* _TASK DIRECTIONS_:
Please return every line from the entries that has the string "screenshot" in it.

* _DATA TO EXAMINE_:

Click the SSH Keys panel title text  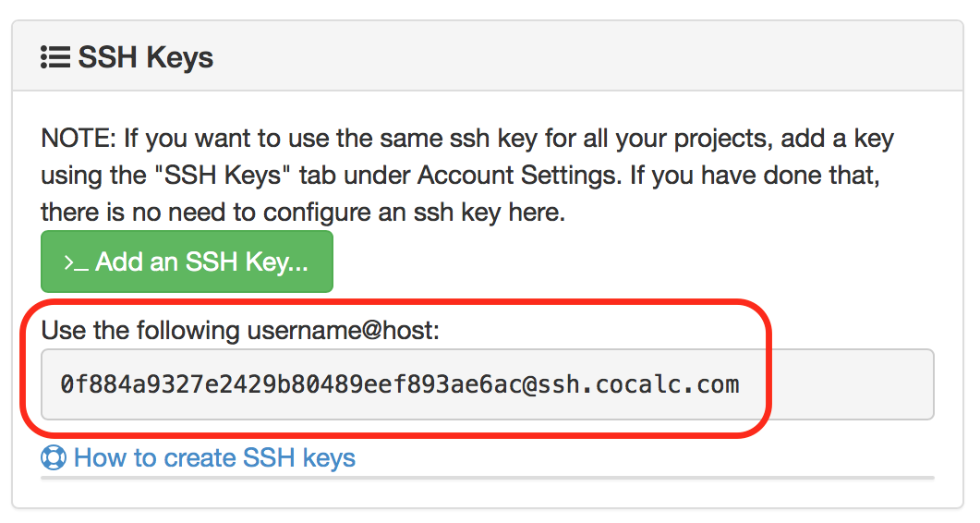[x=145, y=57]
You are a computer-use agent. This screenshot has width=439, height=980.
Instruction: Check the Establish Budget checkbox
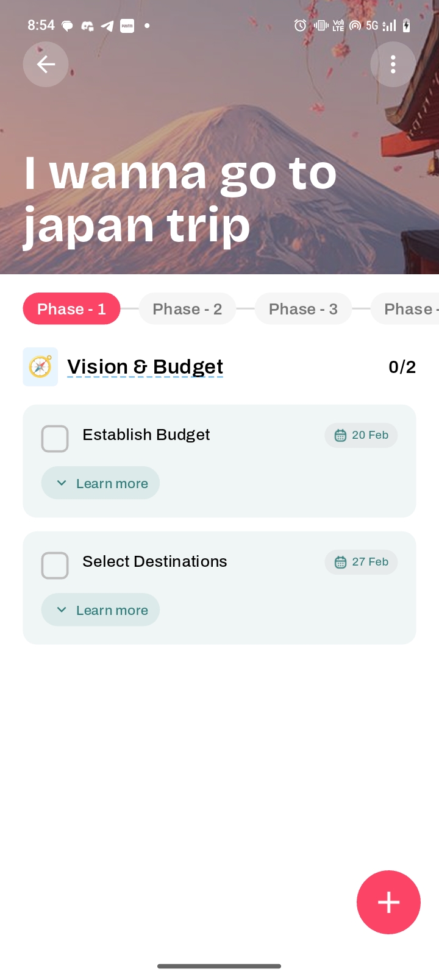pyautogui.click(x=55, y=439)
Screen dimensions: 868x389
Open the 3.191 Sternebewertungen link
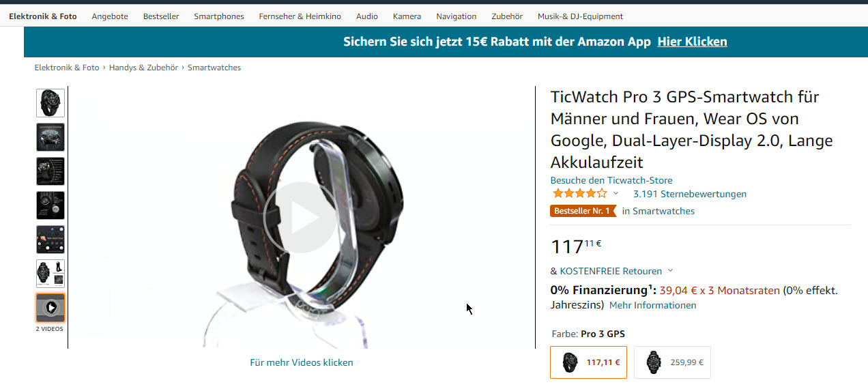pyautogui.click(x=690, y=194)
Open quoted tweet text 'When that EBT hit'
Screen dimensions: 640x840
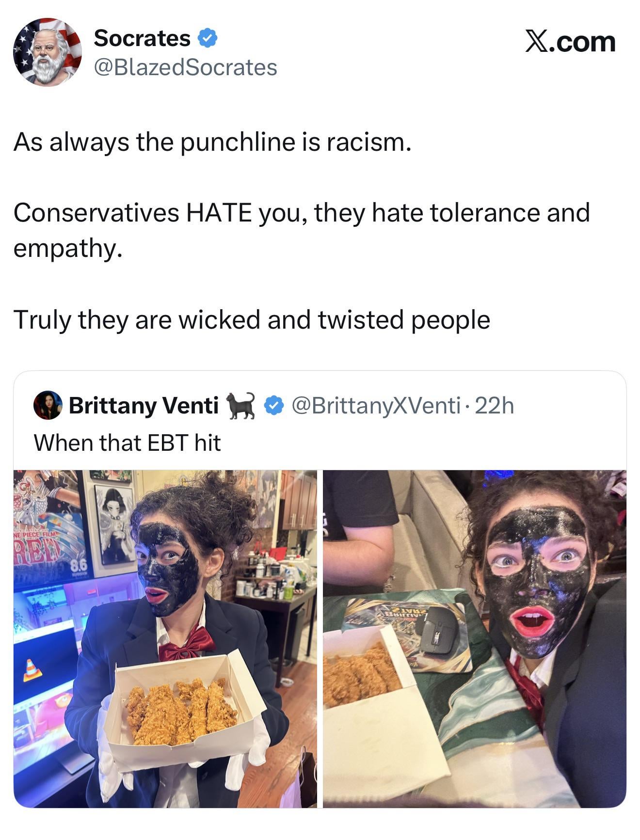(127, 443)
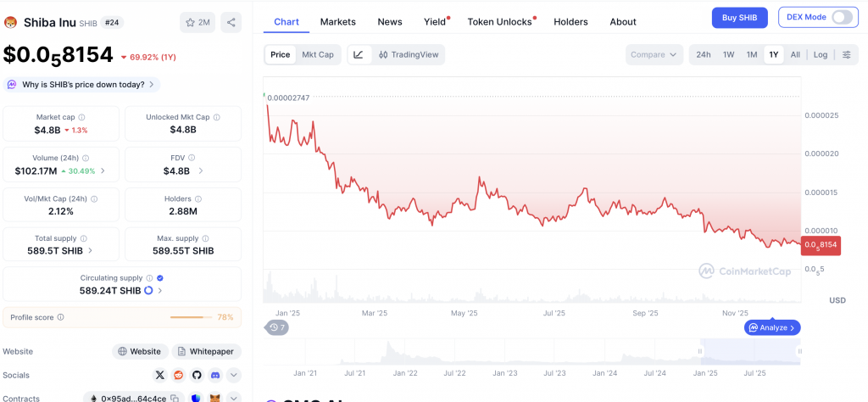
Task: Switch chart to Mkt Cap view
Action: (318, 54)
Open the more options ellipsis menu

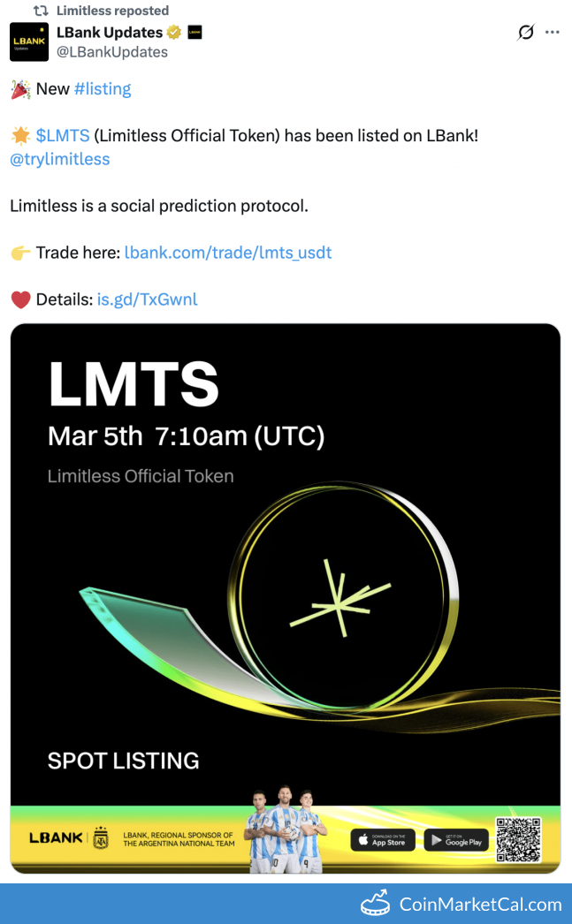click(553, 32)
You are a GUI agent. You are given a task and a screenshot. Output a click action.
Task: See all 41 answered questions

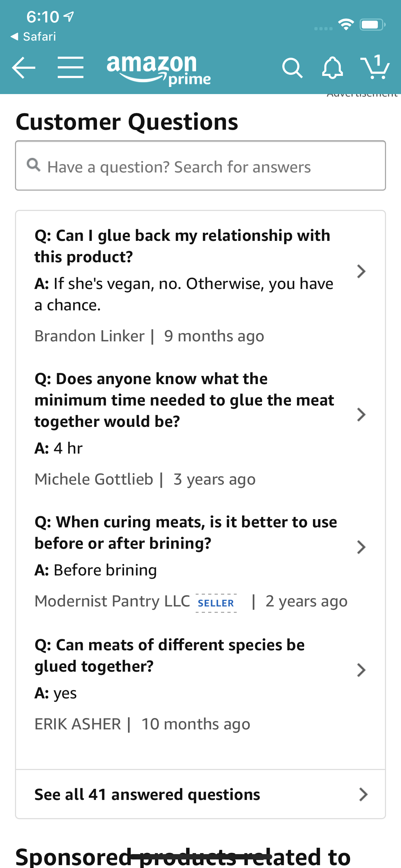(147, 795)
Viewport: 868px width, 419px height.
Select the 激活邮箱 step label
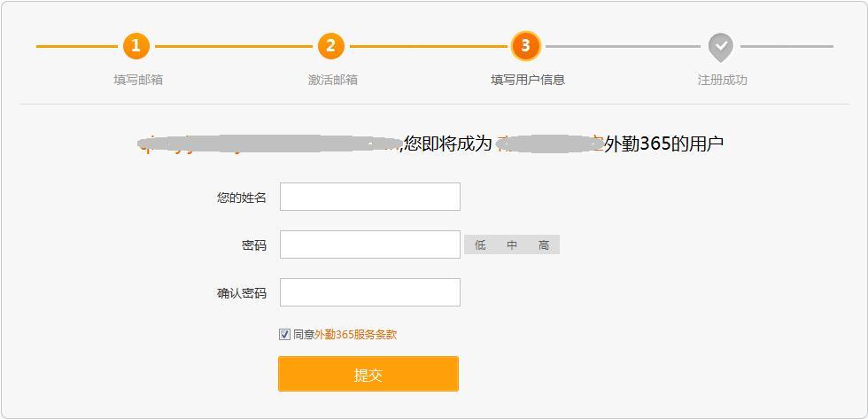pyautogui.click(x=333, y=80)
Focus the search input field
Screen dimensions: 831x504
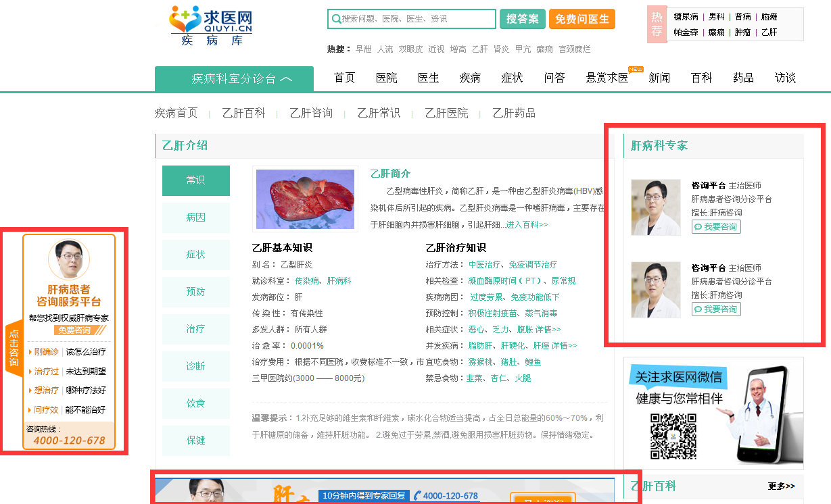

* _WRITTEN RESPONSE_:
You are a computer-use agent. This screenshot has width=439, height=980.
You are a GUI agent. You are given a task and a screenshot. Output a click action.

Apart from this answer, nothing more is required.